Summary of 9/30/05 Discussion
with Janique Parrott: "Experiences from the Urban Classroom"
One in a series of Stories of Teaching and Learning
Participants:
Nell Anderson (Praxis),
Ann Brown (Education),
Jody Cohen (Education),
Anne Dalke (English),
Anne Flor-Stagnato (Comp Lit),
Wil Franklin (Biology),
Jossi Fritz-Mauer (HC Psychology),
Paul Grobstein (Biology),
Shayna Israel (Economics/Sociology),
Janique Parrott (English),
Corey Shdaimah (Social Work/Political Science),
Winnie Tang (East Asian Studies),
Lim Yuan-Shi (Psychology).
Janique opened the discussion by describing her summer job working with the Urban Scholars Program in Boston, where she was a tutor assisting a teacher in an electronic journalism course offered for 6th, 7th and 8th graders. The class was set up like a "business," to give the students a sense of "the real life experience of working hard to make a product"; it began w/ their applying for jobs in the "company." That conception worked well for about two weeks, but there was a set-back when the students' first writing piece was due. Shocked at how much work the student writing needed, Janique and the teacher she was assisting initiated an interminable series of drafts and re-drafts which both teachers and students found very discouraging.

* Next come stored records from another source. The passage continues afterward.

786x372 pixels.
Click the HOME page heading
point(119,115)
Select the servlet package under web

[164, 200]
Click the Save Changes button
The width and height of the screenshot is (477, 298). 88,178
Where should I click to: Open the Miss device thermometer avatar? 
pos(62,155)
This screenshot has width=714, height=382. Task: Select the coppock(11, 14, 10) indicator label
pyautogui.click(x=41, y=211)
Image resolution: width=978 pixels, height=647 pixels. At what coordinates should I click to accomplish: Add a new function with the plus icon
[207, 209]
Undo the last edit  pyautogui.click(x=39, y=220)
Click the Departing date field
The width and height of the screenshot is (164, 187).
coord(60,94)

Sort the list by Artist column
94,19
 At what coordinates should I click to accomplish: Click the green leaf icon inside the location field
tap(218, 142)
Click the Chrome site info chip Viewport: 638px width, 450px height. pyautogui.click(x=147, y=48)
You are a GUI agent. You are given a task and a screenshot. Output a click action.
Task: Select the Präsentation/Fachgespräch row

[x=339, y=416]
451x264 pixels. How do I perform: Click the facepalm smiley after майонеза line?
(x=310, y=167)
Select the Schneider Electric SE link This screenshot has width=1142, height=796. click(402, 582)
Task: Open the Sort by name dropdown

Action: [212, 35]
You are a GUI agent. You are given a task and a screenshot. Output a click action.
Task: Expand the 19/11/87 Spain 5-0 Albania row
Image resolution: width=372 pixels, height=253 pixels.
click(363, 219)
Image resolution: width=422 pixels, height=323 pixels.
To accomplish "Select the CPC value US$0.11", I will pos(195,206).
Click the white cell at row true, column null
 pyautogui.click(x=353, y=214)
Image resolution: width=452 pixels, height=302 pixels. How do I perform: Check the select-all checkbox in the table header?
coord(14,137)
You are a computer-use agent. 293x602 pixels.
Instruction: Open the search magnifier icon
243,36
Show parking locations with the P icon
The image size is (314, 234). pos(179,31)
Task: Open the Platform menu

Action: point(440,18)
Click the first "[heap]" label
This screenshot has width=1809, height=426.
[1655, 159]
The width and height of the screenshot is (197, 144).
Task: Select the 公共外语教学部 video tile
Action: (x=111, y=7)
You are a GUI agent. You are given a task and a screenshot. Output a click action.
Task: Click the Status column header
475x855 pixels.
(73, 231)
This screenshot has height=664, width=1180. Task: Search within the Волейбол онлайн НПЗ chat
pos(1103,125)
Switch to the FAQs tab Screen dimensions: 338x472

The work became so focused on the technicalities of writing, which the students found very difficult to master, that the focus on the "jobs" they were doing was lost--as was their excitement and energy about producing an on-line magazine. (They did eventually produce a newsletter, although not in on-line format initially hoped for.) Janique ended her report with an account of what she had "learned not to do." Since the teacher designing the course had "no idea where the students were coming from," those admitted to the program needed to be assessed once they came in. Curriculum plans need to be molded "to what comes," and teaching writing "has to start with the basics," such as learning how to organize an essay. Janique was also concerned about the absence of faculty of color available to work with students of color.
It was suggested that focusing on writing techniques might be a sure way to "tamp out" student interest in writing; they are bound to get bored. Instead, encourage them to develop their writing skills in a process of trying to explain something they value to someone who doesn't understand it. "But they couldn't think outside what they were doing." It was suggested that we conceptualize the teaching of new skills in "overlapping waves": we don't "learn automatically," we can't "just change it up," but need time to assimilate new ways of doing things, and in the meantime we will continue to "do things the old way." (See Robert Siegler's work in this area: "just because you are given a new, more efficient strategy doesn't mean you will use it all the time.")
Asked what she had learned about college teaching-and-learning, from her summer of working with middle-school students, Janique said that "attention was an issue." When students are bored, and "zone out," teachers at all levels need to learn to "be attuned," and "notice the need to change gears." But why were the students not interested? And how engage students who are not engaged? If they don't "include themselves," what can a teacher do? Students want to be able to contribute actively to what is happening in a classroom; you have to let them pick their activities, and give them leadership roles. People are engaged when they feel that they have something productive to do.
Discussion then turned to stories of students "not feeling engaged" in some of their Bryn Mawr classes. How to present this dilemma to teachers? How frame the concern, using what language, to tell their teachers what students feel they need and are not getting? There is no way to present such concerns so that a teacher will not take the critique personally. How could such a conversation be made safe for students? There is too much confidentiality around what happens in our classrooms; we need to get over our reluctance to talk publicly about these matters. Is there an analogy between "teachers who don't want to grow, and students who don't want to engage?" In such an exchange, students and teachers would both have to "revisit the contract between professor and students"; they will all have to give up the expectation that the teacher is the authority. Students need to take responsibility to help to solve the problems they identify. Such suggestions will need to be topic- and subject-specific.
Would faculty embrace such frank and open discussion about what works and doesn't in their own classrooms? Can students be as clear with their teachers, as they want their teachers to be with them, about their expectations of one another? Could this working group take on some of our own classes as test cases? What do Bryn Mawr students think their teachers' obligations are towards them? "To be certain the students are following the presentations," that they are "growing and developing in their acquisition of knowledge." Teachers are contracted to "guide their students through the material," to teach them how to "decode it," so students can learn to do that de-coding themselves. (Is "decoding" a "code" for "lecturing"? Students do like to leave class with "lots of good notes.") Are teachers obligated only to "set up" their students to do that, or also to give them a forum for applying it? It is the teacher's obligation to work as a "guide," to
"link things together for their students." Teachers offer "scope," and tools, to help students through "doorways."
The discussion is warmly invited to continue on the on-line forum for "Stories of Teaching and Learning." We will meet again in person in after fall break, on October 21, Anne Flor-Stagnato and Shayna Israel will lead a discussion about "what the contracts
are between teachers and students at Bryn Mawr." Students are encouraged to invite their teachers, and teachers their students, for this session.